Omah Petroek, Rumah Budaya berbasis Ekologi
Aku bingung mau menulis kalimat apa di paragraf pembuka ini. Memulai sebuah ulasan tentang tempat untuk menepi minum kopi di pinggir kali yang selalu dialiri lahar Merapi. Sebuah persinggahan asri untuk belajar tentang budaya, seni, tradisi dan ekologi. Omah Petroek namanya. Awalnya rumah ini digunakan sebagai rumah menulis dan mencari inspirasi oleh Sindhunata untuk membuat karya tulis yang terbit di Majalah Basis. Aku lebih suka menyebut Omah Petroek Rumah Budaya.

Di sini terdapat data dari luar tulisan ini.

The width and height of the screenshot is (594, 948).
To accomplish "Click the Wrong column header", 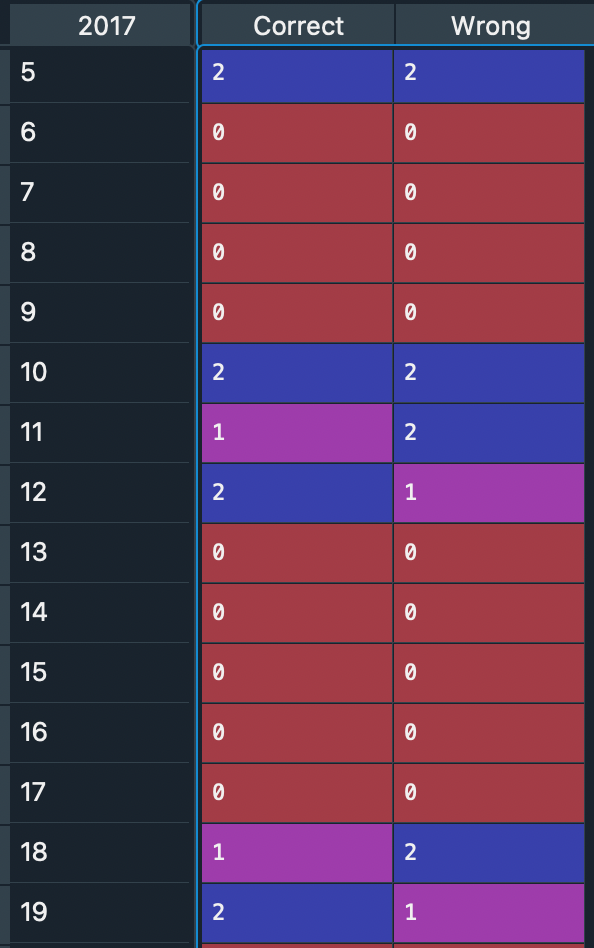I will 489,25.
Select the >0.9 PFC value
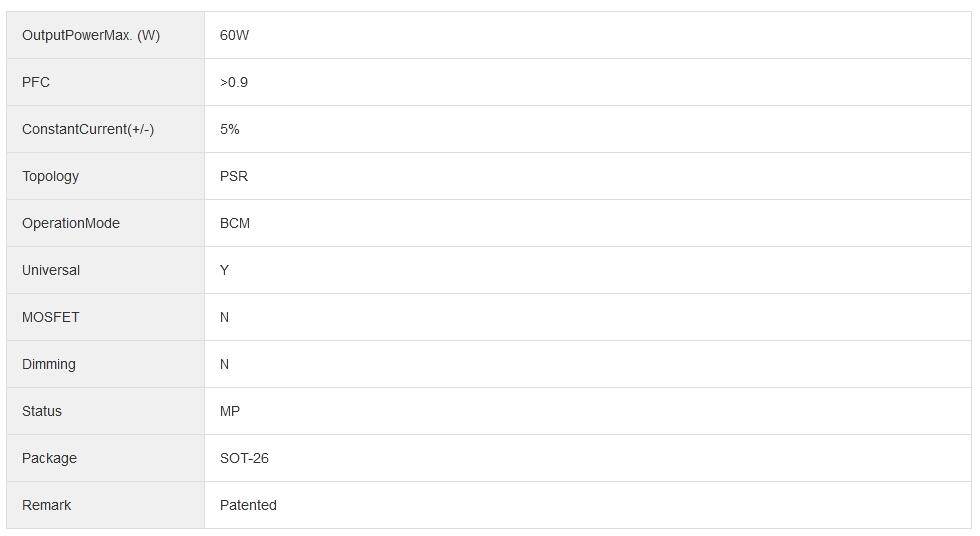 point(234,82)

Seiring berjalannya waktu, rumah menulis semakin dikenal oleh lingkungan dan lintas komunitas. Rumah menulis pun berkembang menjadi tempat kegiatan diskusi, seminar, workshop, kebudayaan, kesenian, pendidikan, latihan kepemimpinan, dan penginapan. Menurut Antok Agustinus, selaku pengelola menjelaskan bahwa Omah Petroek pun dipaksa harus tumbuh dan berkembang dengan menambah bangunan-bangunan semi permanen demi bisa mengakomodasi kegiatan-kegiatan yang dilakukan di sana.
Petroek tokoh punokawan dalam pewayangan dipilih khusus sebagai ikon karena sifatnya. Petroek terkenal seperti rakyat biasa yang sederhana, jujur, dan ramah. Pun Omah Petroek, tidak akan pernah menawarkan kemewahan. Tapi karyawan Omah Petroek akan menawarkan kejujuran dan keramahan. Hal ini disimbolkan dengan patung-patung petroek dalam berbagai ekspresi di sana.
Omah Petroek tumbuh berdampingan dengan pohon-pohon liar di sana. Tak heran jika udara yang bersih dan cenderung basah akan menyapa saat pertama kali turun dari kendaraan. Sinar mentari pun malu-malu menyapa. Ia relakan dedaunan memayungi halaman. Suara jangkring dan gemericik air menambah syahdu dalam menghabiskan waktu.
“Saya tidak bisa menjamin tempat ini bersih dari dedaunan, karena ini kan kebon,” ungkap Antok sambil tertawa. Koleksi tanaman di Omah Petroek memang khas tanaman pekarangan dan kebun. Pohon-pohon besar seperti kelapa, melinjo, kelengkeng, alpukat, durian, nangka, beringin, dan bambu tumbuh di sana. Udara lembab di Omah Petroek mendukung suburnya tanaman paku, anggrek, perdu, dan lumut-lumut yang hampir menutupi patung-patung dan dinding-dinding batu.
Omah petruk terletak di kaki Gunung Api Merapi, kampung Karang kletak, Wonorejo, Pakem, Sleman. Tepat di pinggir Kali Boyong di atas Sendang Bagong, Omah Petroek selalu terbuka untuk siapa pun. Tanaman dan tumbuh-tumbuhan adalah pagar pembatas dengan tanah warga. Pintu gerbang difungsikan sebagai penanda jika di dalamnya sedang ada kegiatan sekaligus peringatan pengunjung lain dilarang masuk.
Tanah yang subur dengan air berlimpah membuat antok dan 12 rekan kerjanya senantiasa mengekplorasi lingkungan Omah Petroek agar lebih kaya dalam menyuguhkan pendidikan ekologi terhadap pengunjung. Tepat dihalaman belakang Omah Petroek ada sepetak tanah yang mereka garap sebagai lahan persiapan tanaman umbi-umbian dan kolam lele. Kegiatan-kegiatan yang dilakukan oleh Omah Petroek melalui kegiatan-kegiatan menulis, seni, tradisi, budaya, dan pendidikan ternyata direspon bagus oleh warga. Ada dua bidang tanah di sebelah tenggara Omah Petroek digunakan untuk budidaya strawberry dan jamur kuping. Lagi-lagi kedua wilayah ini hanya dibatasi dengan tanda alam yaitu perbedaan ketinggian tanah dan barisan tanaman. Batas-batas alam ini memungkinkan dan mempersilakan pengunjung atau pun warga setempat untuk kunjung silang.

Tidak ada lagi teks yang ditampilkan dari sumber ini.